不動産コラム(都市計画道路上での建築)

都市計画道路にかぎらず、都市計画で定められた都市施設(公園、緑地、交通施設、公共施設など)の区域、または市街地開発事業の施行区域内に建築物を建築しようとするときには、都市計画法第53条の規定により、あらかじめ都道府県知事(指定都市の場合は市長)の許可を受けなければなりません。

都市計画道路の場合、次のいずれにも該当するものは原則として許可されます。
 

階数が2以下であること
地階を有しないこと
主要構造部(壁、柱、はり、床、屋根、階段)が木造、鉄骨造、コンクリートブロック造、その他これらに類する構造であること


ただし、非常災害時のため必要な応急措置として実施するものや、階数が2以下で、かつ地階を有しない木造建築物の「改築」または「移転」については許可が不要とされています。
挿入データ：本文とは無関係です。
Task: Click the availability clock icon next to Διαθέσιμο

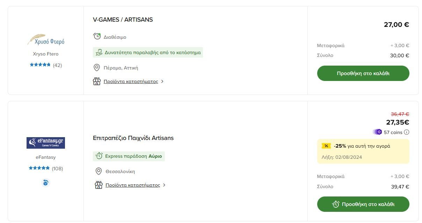Action: pos(97,36)
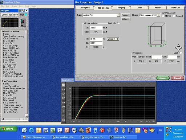Select External dimensions option
This screenshot has width=186, height=140.
[174, 16]
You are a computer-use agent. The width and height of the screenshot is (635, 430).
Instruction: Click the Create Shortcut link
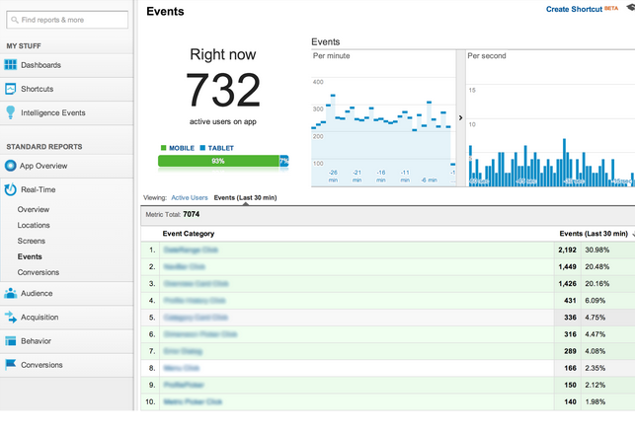(574, 9)
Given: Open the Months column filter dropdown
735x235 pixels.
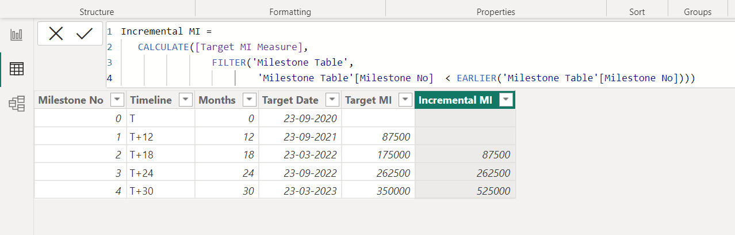Looking at the screenshot, I should 249,100.
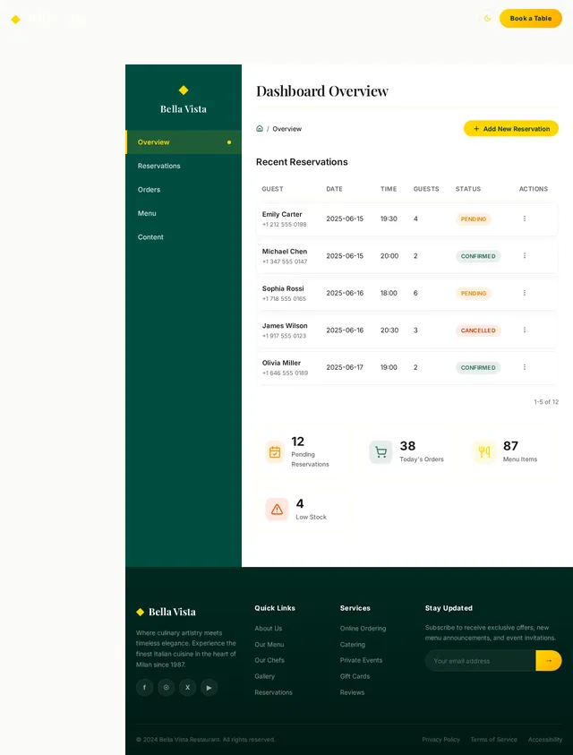The height and width of the screenshot is (755, 573).
Task: Click the shopping cart orders icon
Action: coord(381,452)
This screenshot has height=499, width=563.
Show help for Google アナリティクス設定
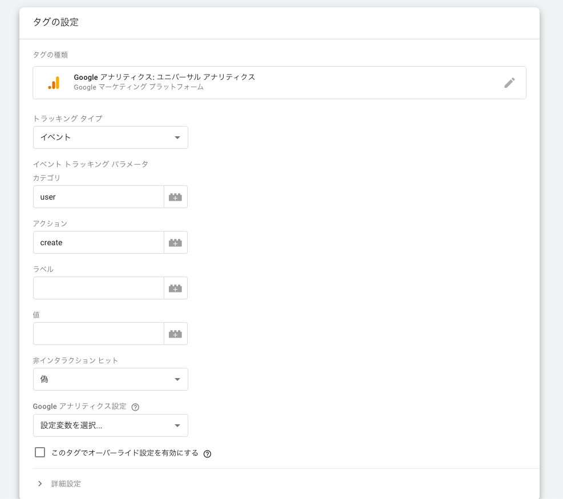tap(135, 407)
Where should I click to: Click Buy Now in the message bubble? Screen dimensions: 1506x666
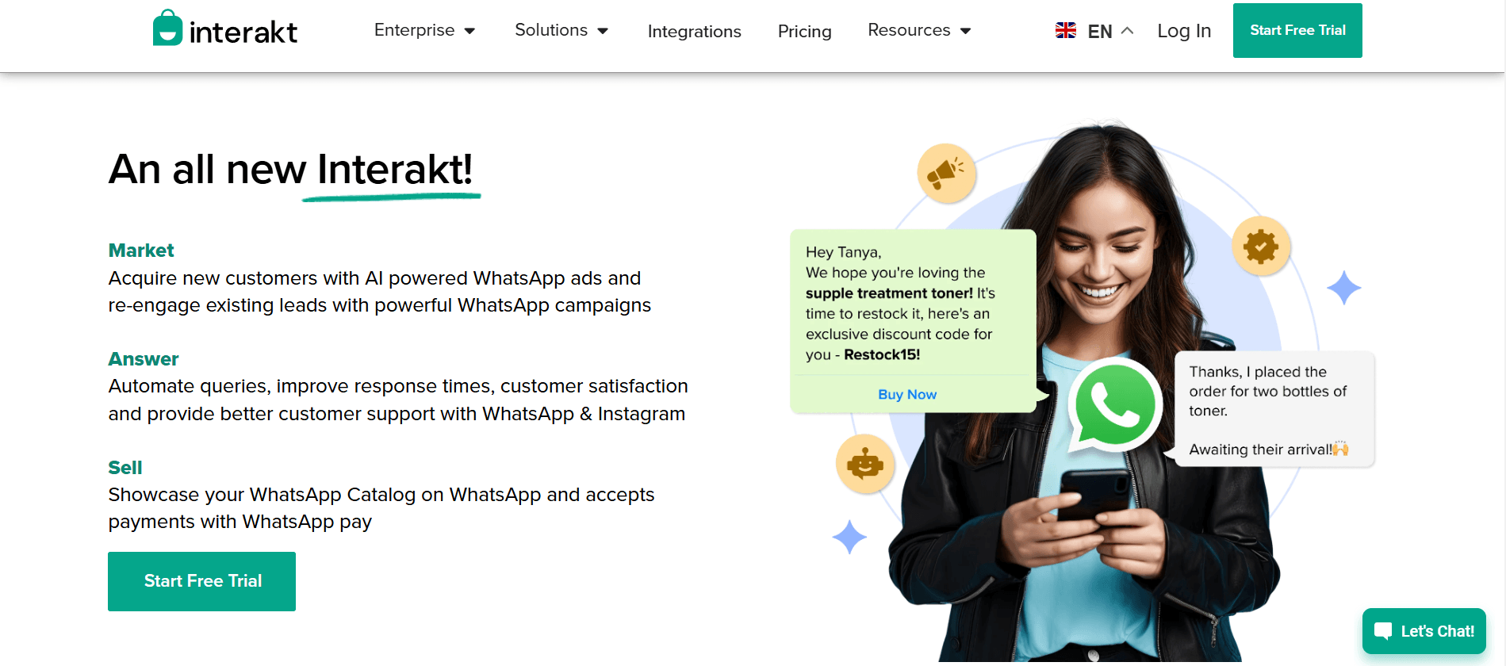pyautogui.click(x=907, y=394)
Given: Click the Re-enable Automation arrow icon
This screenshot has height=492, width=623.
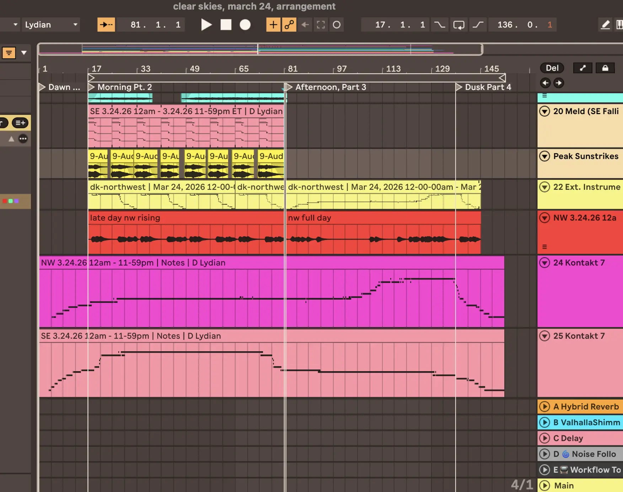Looking at the screenshot, I should click(x=305, y=25).
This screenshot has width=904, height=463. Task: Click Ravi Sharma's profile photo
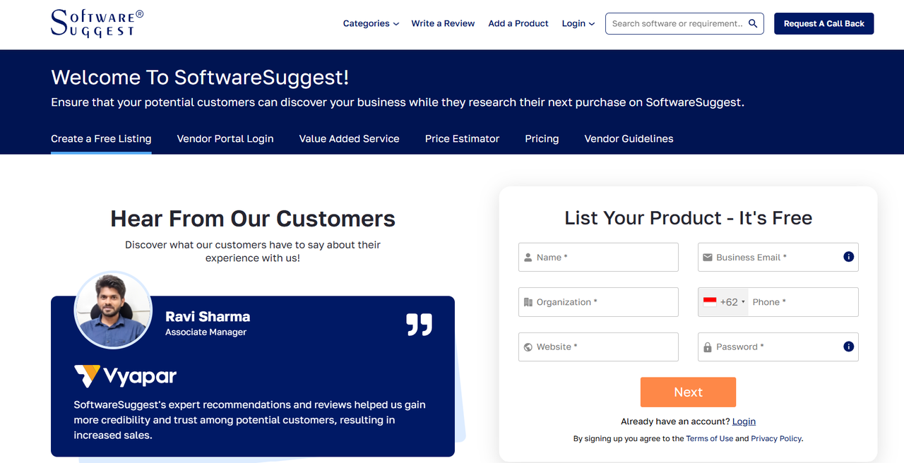(x=113, y=311)
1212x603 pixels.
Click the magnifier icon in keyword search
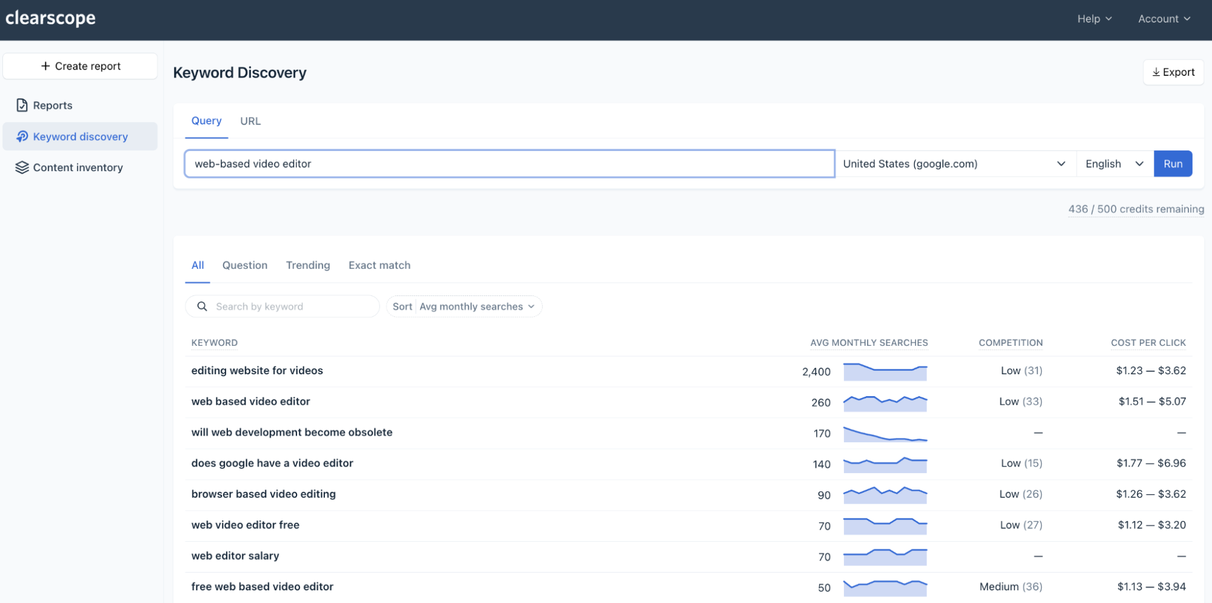pyautogui.click(x=203, y=306)
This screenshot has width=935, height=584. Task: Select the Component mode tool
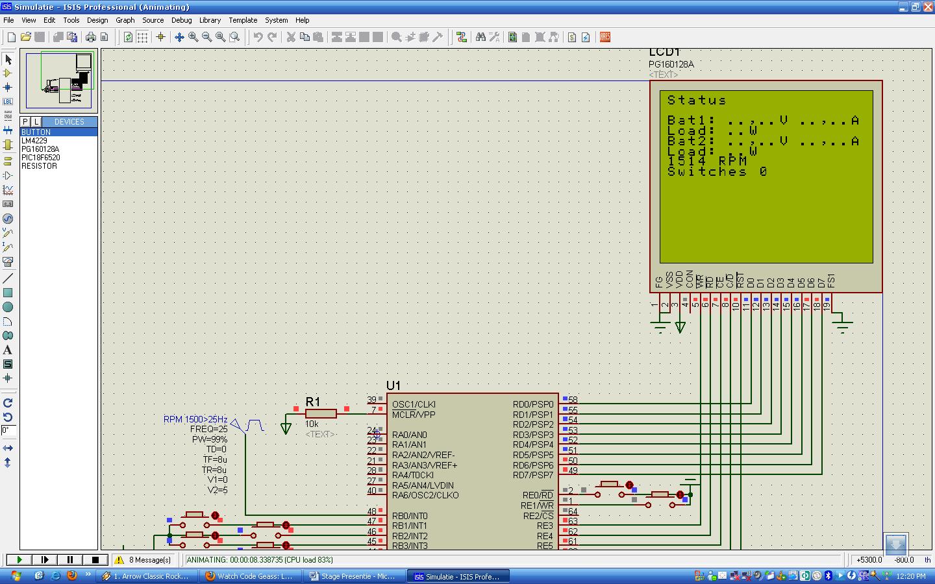8,73
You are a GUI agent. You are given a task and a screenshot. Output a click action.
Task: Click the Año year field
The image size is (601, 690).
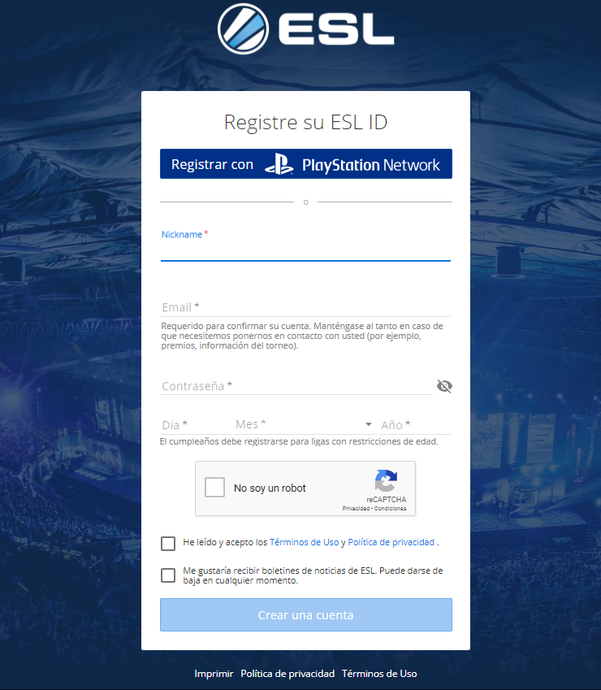click(416, 425)
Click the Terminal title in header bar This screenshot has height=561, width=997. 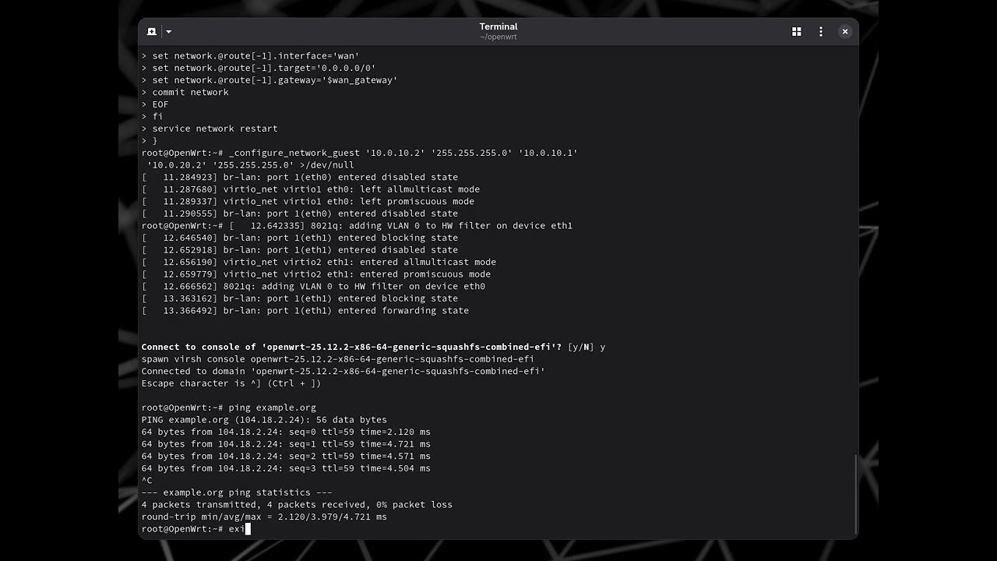click(499, 26)
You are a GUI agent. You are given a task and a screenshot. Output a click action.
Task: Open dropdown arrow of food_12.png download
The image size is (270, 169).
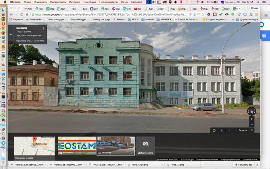coord(196,164)
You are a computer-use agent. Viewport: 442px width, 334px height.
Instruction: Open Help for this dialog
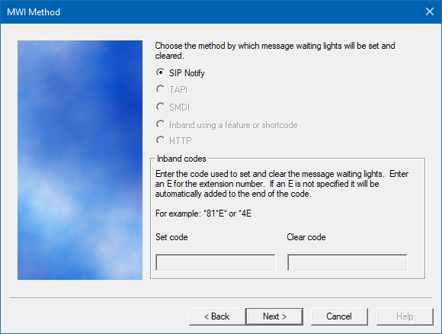pos(405,316)
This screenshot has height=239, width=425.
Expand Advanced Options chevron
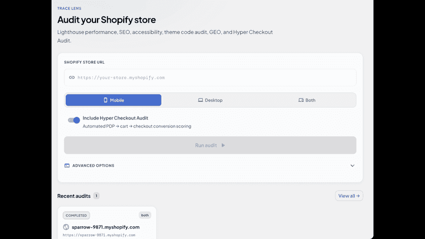pos(352,166)
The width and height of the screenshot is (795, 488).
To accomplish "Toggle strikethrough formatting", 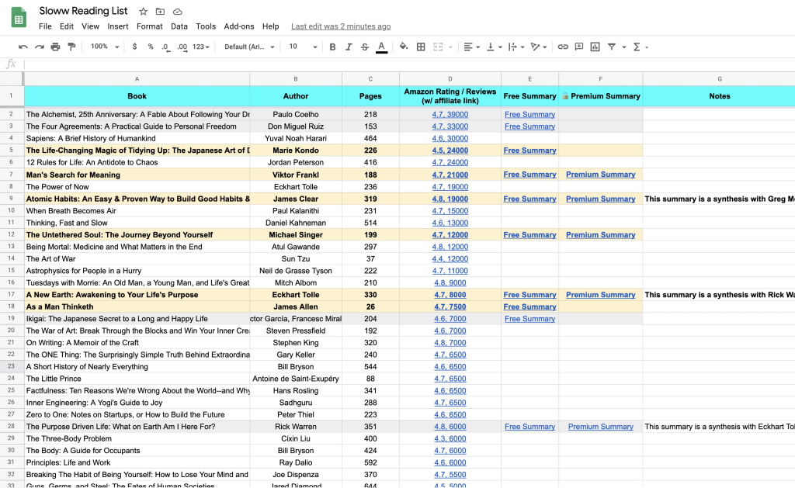I will (365, 47).
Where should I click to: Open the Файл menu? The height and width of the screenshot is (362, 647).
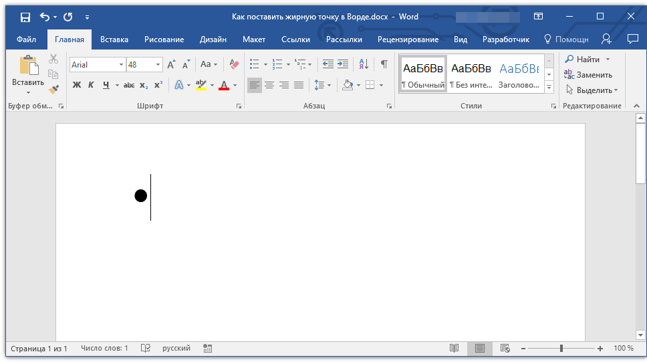pos(26,39)
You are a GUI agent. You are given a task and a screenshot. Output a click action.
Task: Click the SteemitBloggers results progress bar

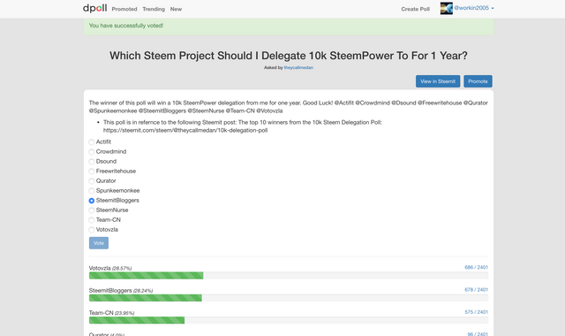click(289, 298)
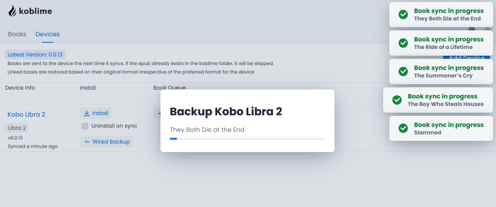Select the Devices tab
The height and width of the screenshot is (207, 496).
pos(48,34)
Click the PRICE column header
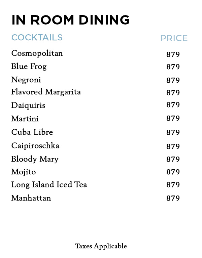Viewport: 202px width, 258px height. 174,38
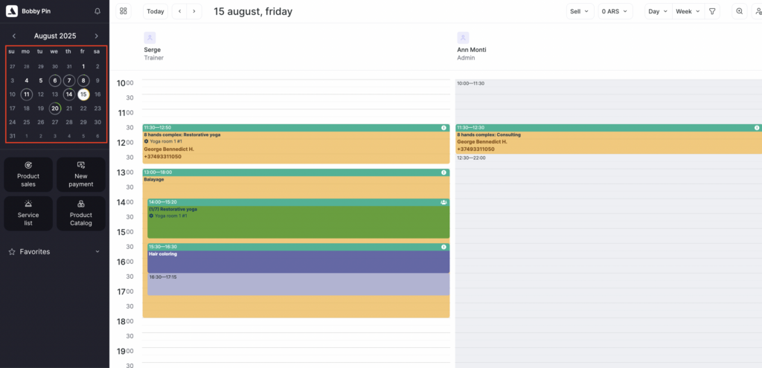Open the Hair coloring appointment
Viewport: 762px width, 368px height.
click(x=298, y=260)
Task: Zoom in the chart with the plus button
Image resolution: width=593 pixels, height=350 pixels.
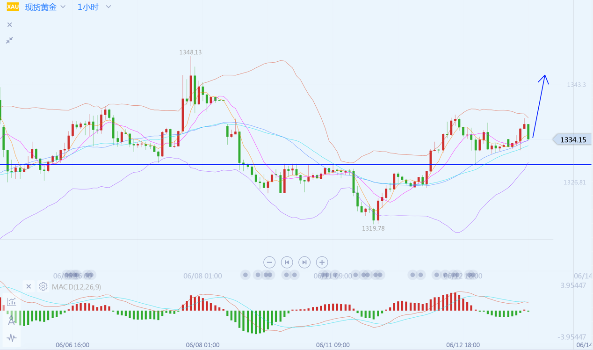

ここで重視されるのは「容易に移転し、または除却することができるものであること」であり、事業が実施されるときに補償費などを増大させないことも目的の一つとなっています。

なお、都市計画道路には「計画決定」と「事業決定」の二つの段階があり、建物の新築や増築が許可されるのは、あくまでも「計画決定」のときにかぎられます。「計画決定」とは、事業に着手する時期などがまだ具体的に決まっていないものです。

それに対して、事業の着手が決まった「事業決定」の段階では、土地収用や立ち退き交渉、実際の道路の築造工事に取り掛かるため、災害時の応急措置的な建築などを除き、新たに建物を建築することはできません。

また、計画決定段階の都市計画道路予定地で、建物の新築などが許可されなかった場合には、土地所有者(建築申請者)からの請求に基づき、都道府県知事(指定都市の場合は市長)がその土地を時価で買い取ることになっています。